* [WHAT TO PRODUCE] Below are the records; return every line from the one that contains "You are a computer-use" to the last, exactly, skipping the pictures.

[SUPPLIED RECORDS — start]

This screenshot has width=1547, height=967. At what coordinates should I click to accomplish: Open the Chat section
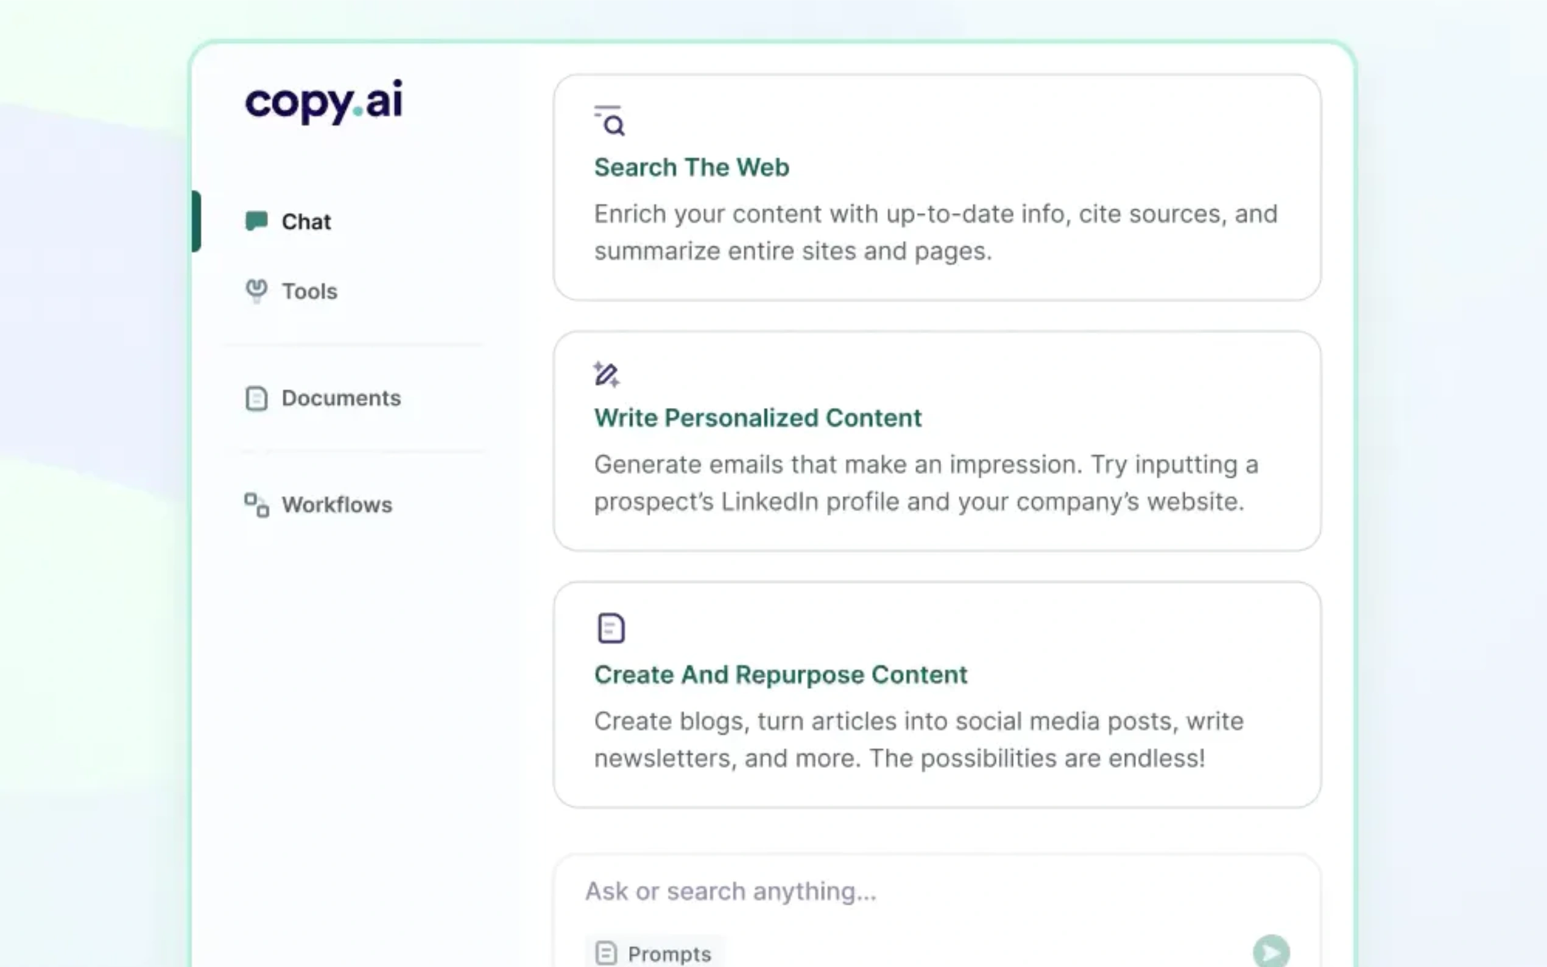coord(306,222)
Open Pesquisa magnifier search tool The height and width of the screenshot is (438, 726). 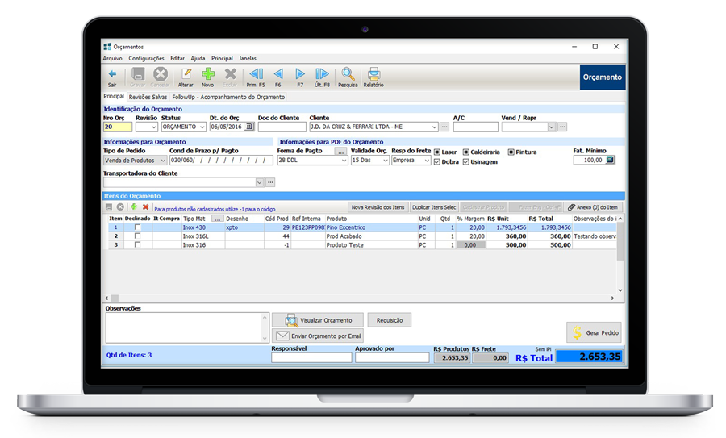[348, 75]
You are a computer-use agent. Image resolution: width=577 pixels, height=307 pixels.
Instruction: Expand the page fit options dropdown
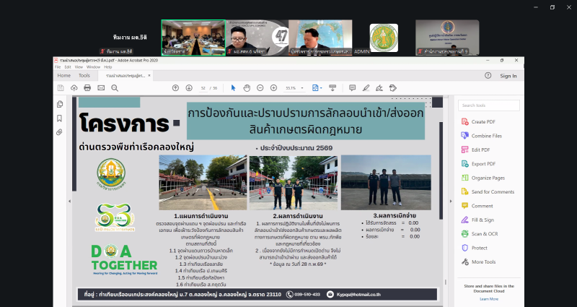pos(317,87)
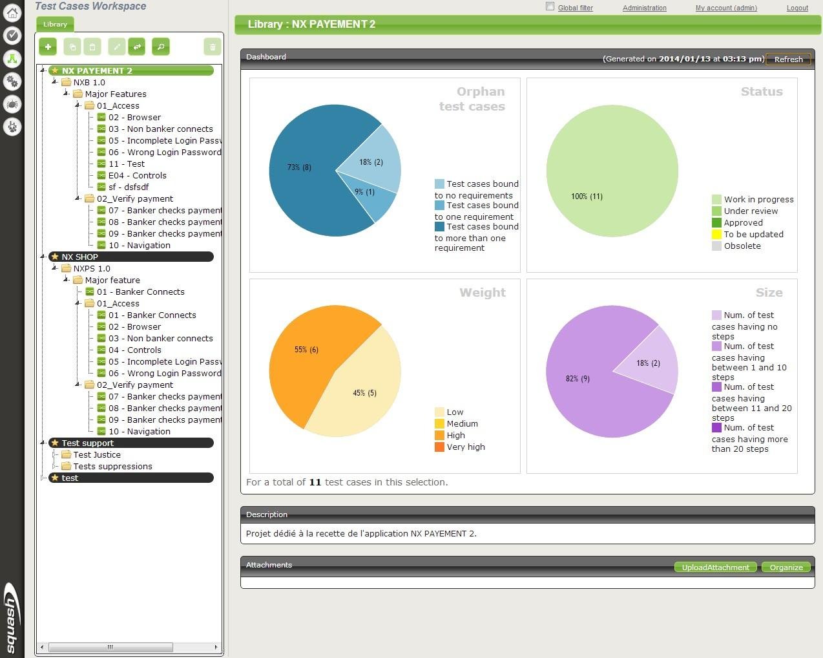Click the search magnifier icon
Screen dimensions: 823x658
pos(160,47)
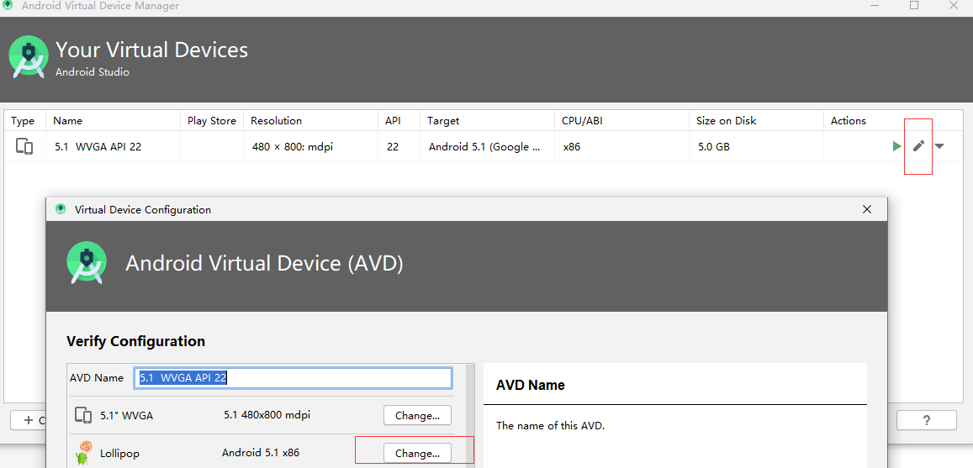This screenshot has height=468, width=973.
Task: Launch the 5.1 WVGA API 22 emulator
Action: [896, 146]
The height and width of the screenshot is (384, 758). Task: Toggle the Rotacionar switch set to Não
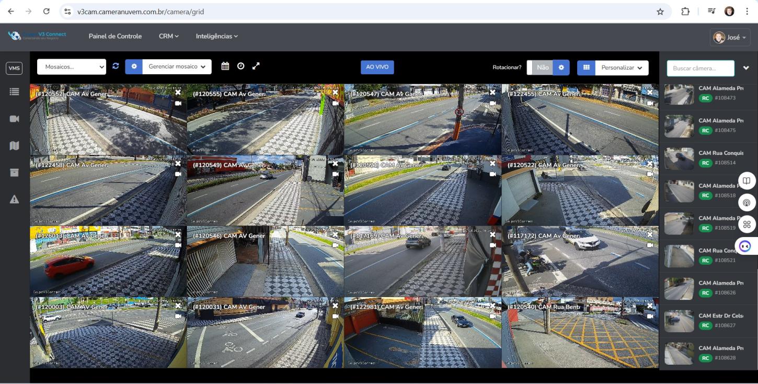[539, 67]
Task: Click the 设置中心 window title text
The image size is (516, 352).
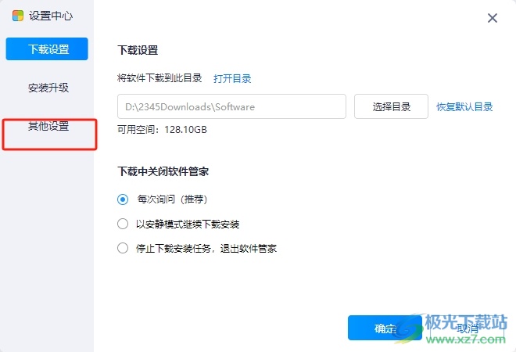Action: pyautogui.click(x=51, y=16)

[SUPPLIED RECORDS — finish]

* [ANSWER FOR THIS EXERCISE]
You are a computer-use agent. Image resolution: width=577 pixels, height=307 pixels.
Instruction: Expand the page fit options dropdown
pos(317,87)
Click the search magnifier icon
Screen dimensions: 823x658
pos(160,47)
This screenshot has height=468, width=973.
Task: Launch the 5.1 WVGA API 22 emulator
Action: [896, 146]
The height and width of the screenshot is (384, 758). Task: Toggle the Rotacionar switch set to Não
[539, 67]
Task: Click the 设置中心 window title text
The image size is (516, 352).
Action: pyautogui.click(x=51, y=16)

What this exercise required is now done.